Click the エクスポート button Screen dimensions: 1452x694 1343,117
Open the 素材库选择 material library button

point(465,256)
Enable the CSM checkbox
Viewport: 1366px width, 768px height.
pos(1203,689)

============================================================

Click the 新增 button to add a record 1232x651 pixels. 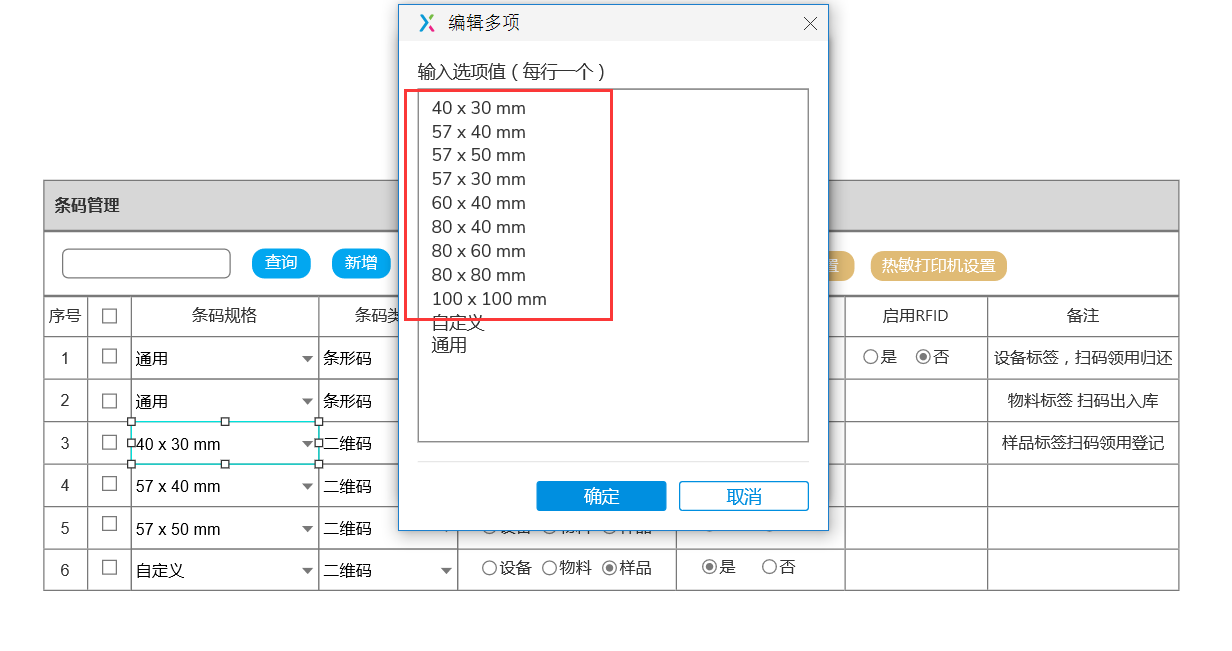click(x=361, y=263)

============================================================

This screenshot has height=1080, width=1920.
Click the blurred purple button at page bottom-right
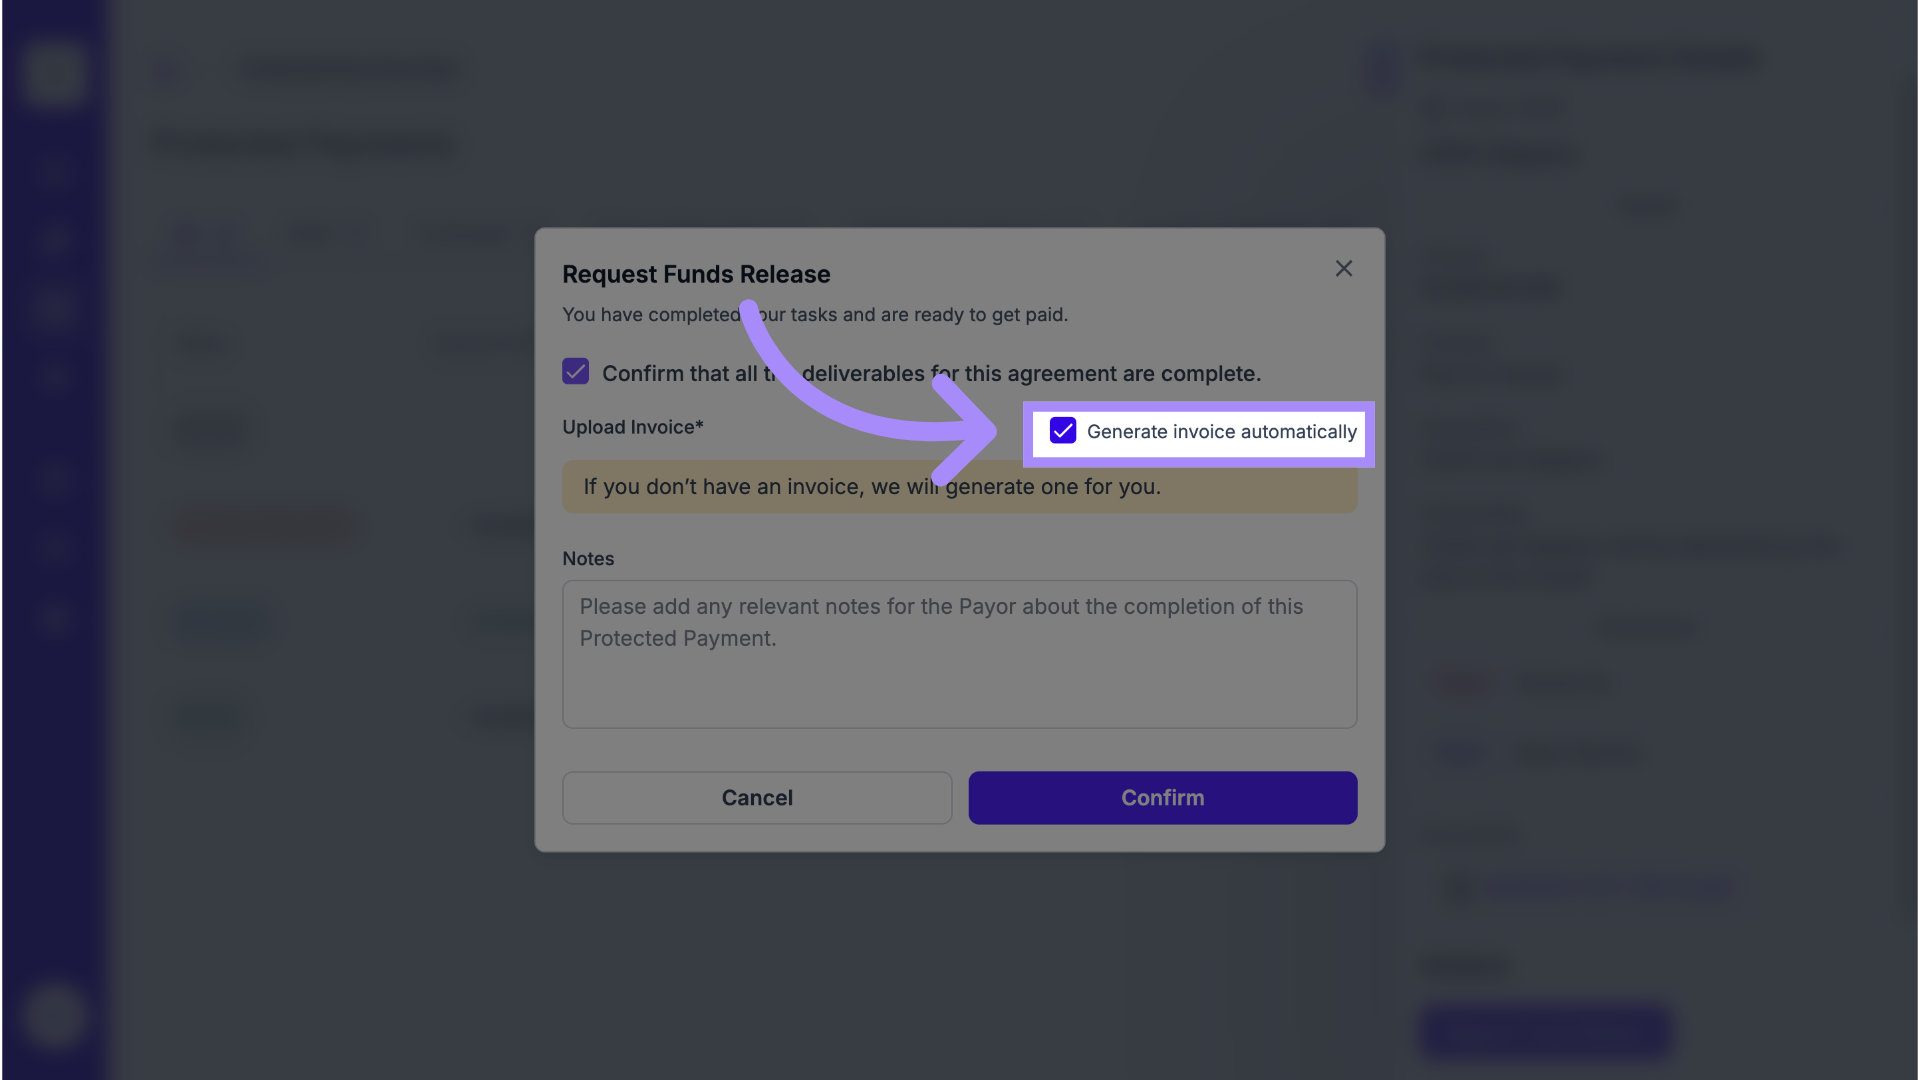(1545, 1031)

============================================================

• WHAT THE TASK REQUIRES
Convert the part that opens with the line containing "Click the エクスポート" and closes with the line containing "pos(1203,689)" into a JSON list of strings, one string per line, leaving out blank lines.

• OUTPUT BELOW
[
  "Click the エクスポート button Screen dimensions: 1452x694 1343,117",
  "Open the 素材库选择 material library button",
  "point(465,256)",
  "Enable the CSM checkbox",
  "Viewport: 1366px width, 768px height.",
  "pos(1203,689)"
]